━━━ Supplied material ━━━
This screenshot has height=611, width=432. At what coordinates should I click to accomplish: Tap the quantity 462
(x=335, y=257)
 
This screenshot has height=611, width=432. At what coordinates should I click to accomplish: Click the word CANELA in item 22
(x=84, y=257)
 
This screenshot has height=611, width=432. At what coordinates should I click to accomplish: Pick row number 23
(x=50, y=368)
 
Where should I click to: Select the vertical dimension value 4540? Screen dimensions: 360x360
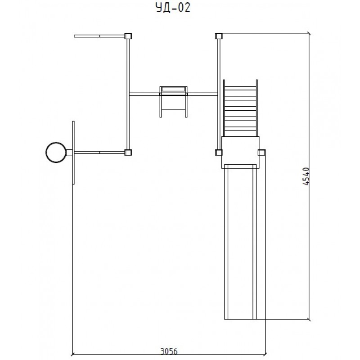coord(306,176)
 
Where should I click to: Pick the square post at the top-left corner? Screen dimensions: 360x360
coord(128,36)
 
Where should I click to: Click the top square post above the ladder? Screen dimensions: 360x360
coord(219,36)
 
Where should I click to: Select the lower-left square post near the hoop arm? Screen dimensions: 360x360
coord(128,152)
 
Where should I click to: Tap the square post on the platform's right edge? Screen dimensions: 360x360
coord(261,152)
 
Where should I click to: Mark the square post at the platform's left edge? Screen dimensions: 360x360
coord(219,152)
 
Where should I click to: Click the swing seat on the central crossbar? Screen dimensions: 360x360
coord(173,90)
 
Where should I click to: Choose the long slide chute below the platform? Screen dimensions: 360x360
coord(240,243)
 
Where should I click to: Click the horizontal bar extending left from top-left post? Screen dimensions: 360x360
coord(99,35)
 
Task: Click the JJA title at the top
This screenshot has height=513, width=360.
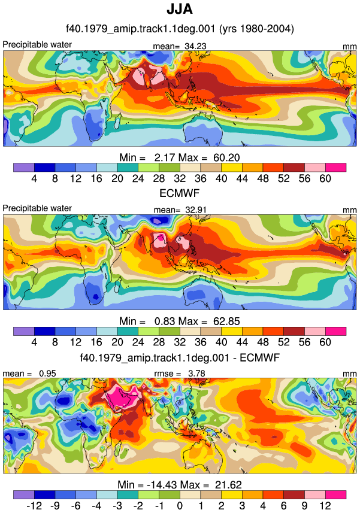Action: (x=180, y=9)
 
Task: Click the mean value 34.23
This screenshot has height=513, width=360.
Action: (x=195, y=47)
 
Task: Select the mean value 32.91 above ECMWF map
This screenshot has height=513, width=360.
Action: (x=196, y=210)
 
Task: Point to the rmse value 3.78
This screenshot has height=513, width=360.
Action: (x=196, y=374)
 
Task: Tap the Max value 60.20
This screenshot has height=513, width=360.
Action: (x=226, y=157)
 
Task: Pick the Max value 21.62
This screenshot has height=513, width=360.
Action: (x=228, y=484)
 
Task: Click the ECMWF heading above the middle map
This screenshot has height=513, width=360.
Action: (x=179, y=193)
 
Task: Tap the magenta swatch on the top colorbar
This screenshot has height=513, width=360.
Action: (x=335, y=168)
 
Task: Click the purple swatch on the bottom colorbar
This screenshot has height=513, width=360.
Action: (x=24, y=494)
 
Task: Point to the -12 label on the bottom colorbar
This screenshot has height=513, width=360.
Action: (x=34, y=506)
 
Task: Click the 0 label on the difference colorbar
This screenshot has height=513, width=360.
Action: (x=180, y=506)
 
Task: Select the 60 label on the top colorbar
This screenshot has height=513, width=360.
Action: (x=325, y=178)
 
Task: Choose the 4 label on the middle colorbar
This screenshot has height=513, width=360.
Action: (x=34, y=342)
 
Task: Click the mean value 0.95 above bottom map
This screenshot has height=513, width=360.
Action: (x=47, y=374)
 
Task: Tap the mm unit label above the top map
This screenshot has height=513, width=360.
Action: (x=350, y=47)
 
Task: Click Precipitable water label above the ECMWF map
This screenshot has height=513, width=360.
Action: (x=37, y=208)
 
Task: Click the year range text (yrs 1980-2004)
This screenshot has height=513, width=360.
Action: (x=256, y=29)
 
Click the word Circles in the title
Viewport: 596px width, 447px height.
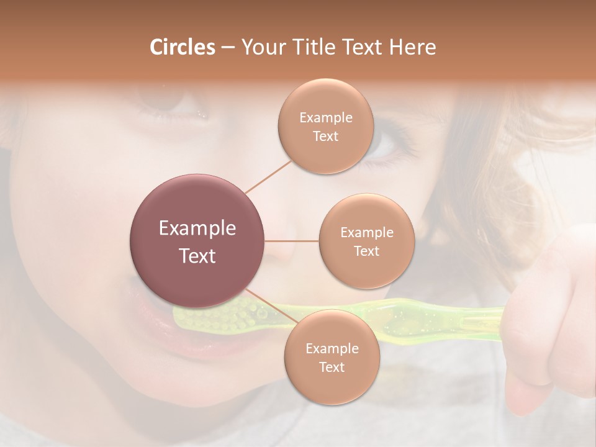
━━━
■ What the exercise asks:
Write out all the lines above again with "colorbar" renamed to "color scale" everywhere, changing nothing else and leaving out the pictures.

■ Written solution:
This screenshot has height=611, width=432. At what coordinates should I click to accomplish: Tap the quantity 462
(x=335, y=257)
 
This screenshot has height=611, width=432. At what coordinates should I click to accomplish: Click the word CANELA in item 22
(x=84, y=257)
 
This screenshot has height=611, width=432. At what coordinates should I click to accomplish: Pick row number 23
(x=50, y=368)
 
Where should I click to: Select the vertical dimension value 4540? Screen dimensions: 360x360
coord(306,176)
 
Where should I click to: Pick the square post at the top-left corner? Screen dimensions: 360x360
coord(128,36)
 
Where should I click to: Click the top square post above the ladder? Screen dimensions: 360x360
coord(219,36)
 
Where should I click to: Select the lower-left square post near the hoop arm? Screen dimensions: 360x360
coord(128,152)
 
Where should I click to: Tap the square post on the platform's right edge? Screen dimensions: 360x360
coord(261,152)
 
Where should I click to: Mark the square post at the platform's left edge? Screen dimensions: 360x360
coord(219,152)
 
Where should I click to: Click the swing seat on the central crossbar? Screen dimensions: 360x360
coord(173,90)
 
Where should I click to: Choose the long slide chute below the platform? Screen dimensions: 360x360
coord(240,243)
 
Where should I click to: Click the horizontal bar extending left from top-left post? Screen dimensions: 360x360
coord(99,35)
 
Task: Click the JJA title at the top
This screenshot has height=513, width=360.
Action: (x=180, y=9)
 
Task: Click the mean value 34.23
This screenshot has height=513, width=360.
Action: (x=195, y=47)
 
Task: Select the mean value 32.91 above ECMWF map
This screenshot has height=513, width=360.
Action: (x=196, y=210)
 
Task: Point to the rmse value 3.78
This screenshot has height=513, width=360.
Action: (x=196, y=374)
 
Task: Tap the Max value 60.20
This screenshot has height=513, width=360.
Action: (x=226, y=157)
 
Task: Pick the Max value 21.62
This screenshot has height=513, width=360.
Action: (x=228, y=484)
 
Task: Click the ECMWF heading above the middle map
This screenshot has height=513, width=360.
Action: (x=179, y=193)
 
Task: Tap the magenta swatch on the top color scale
This screenshot has height=513, width=360.
Action: (x=335, y=168)
 
Task: Click the purple swatch on the bottom color scale
This screenshot has height=513, width=360.
Action: (x=24, y=494)
 
Task: Point to the -12 label on the bottom color scale
This screenshot has height=513, width=360.
Action: (x=34, y=506)
 
Task: Click the 0 label on the difference color scale
This screenshot has height=513, width=360.
Action: (x=180, y=506)
 
Task: Select the 60 label on the top color scale
This screenshot has height=513, width=360.
Action: (x=325, y=178)
 
Task: Choose the 4 label on the middle color scale
This screenshot has height=513, width=360.
Action: (x=34, y=342)
 
Task: Click the mean value 0.95 above bottom map
This screenshot has height=513, width=360.
Action: (x=47, y=374)
 
Task: Tap the mm unit label above the top map
This screenshot has height=513, width=360.
Action: (x=350, y=47)
 
Task: Click Precipitable water label above the ECMWF map
This screenshot has height=513, width=360.
Action: (x=37, y=208)
 
Task: Click the year range text (yrs 1980-2004)
This screenshot has height=513, width=360.
Action: (x=256, y=29)
 
Click the word Circles in the title
Viewport: 596px width, 447px height.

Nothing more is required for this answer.